* [Assignment]:
Your answer should consist only of the lines below from the one with "Task: Click the URL icon preview" through the one with "This screenshot has width=584, height=500.", copied exactly.

* [Data under study]:
######

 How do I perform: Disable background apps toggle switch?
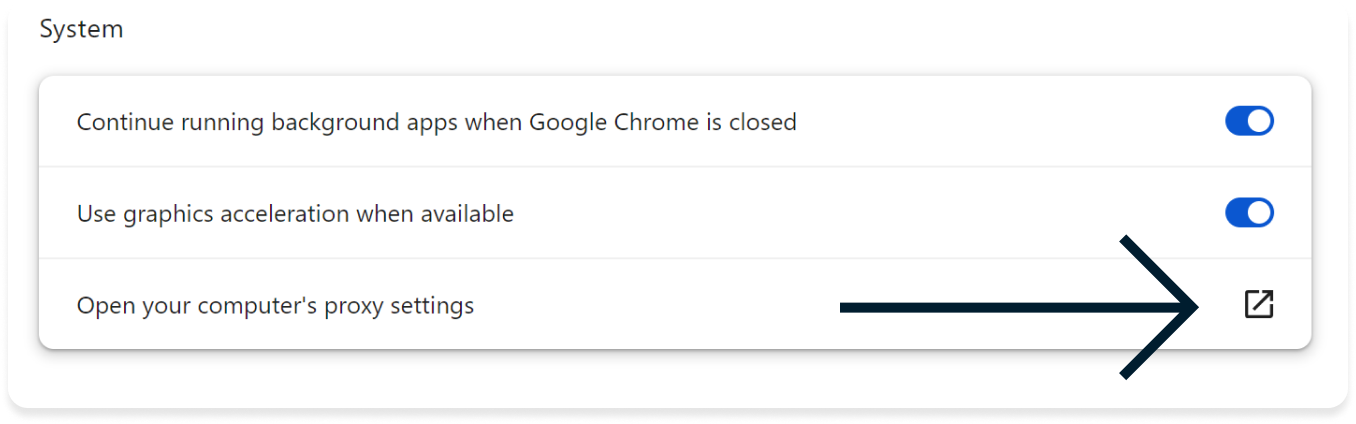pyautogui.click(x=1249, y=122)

######

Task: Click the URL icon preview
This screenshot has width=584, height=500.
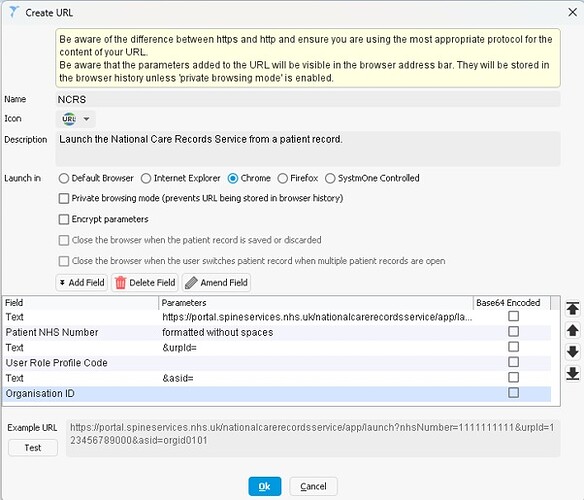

######

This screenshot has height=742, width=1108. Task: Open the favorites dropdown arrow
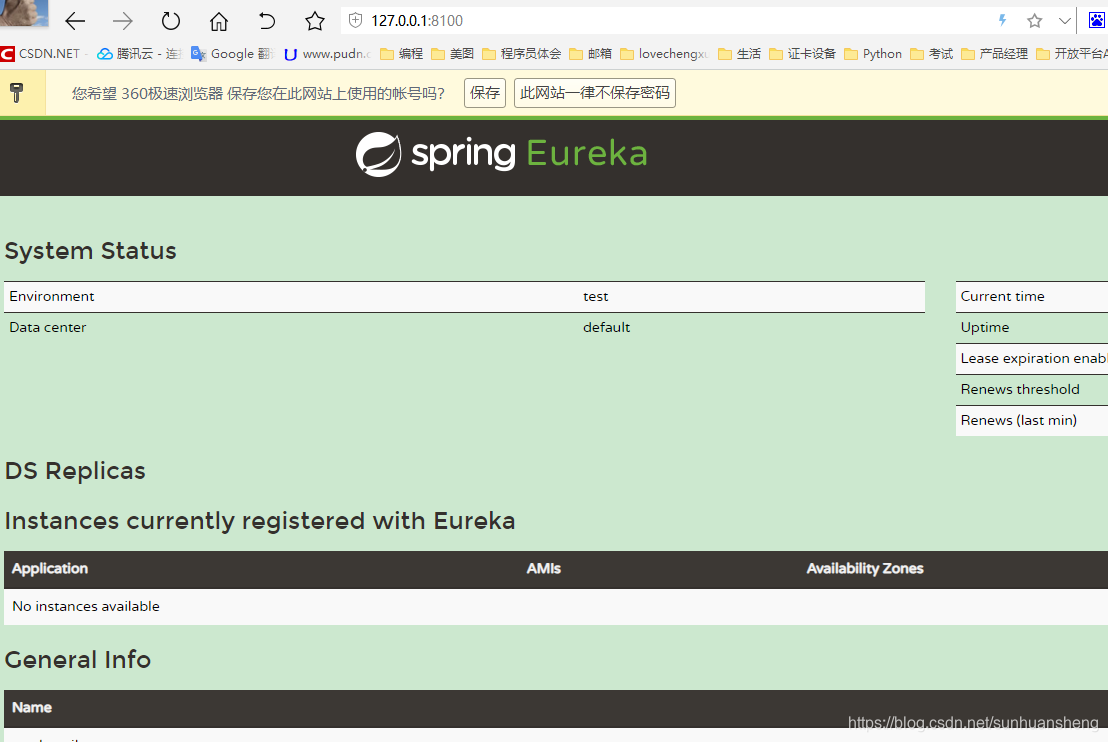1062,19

######

* [Exercise output]:
Task: Click the URL icon preview
This screenshot has width=584, height=500.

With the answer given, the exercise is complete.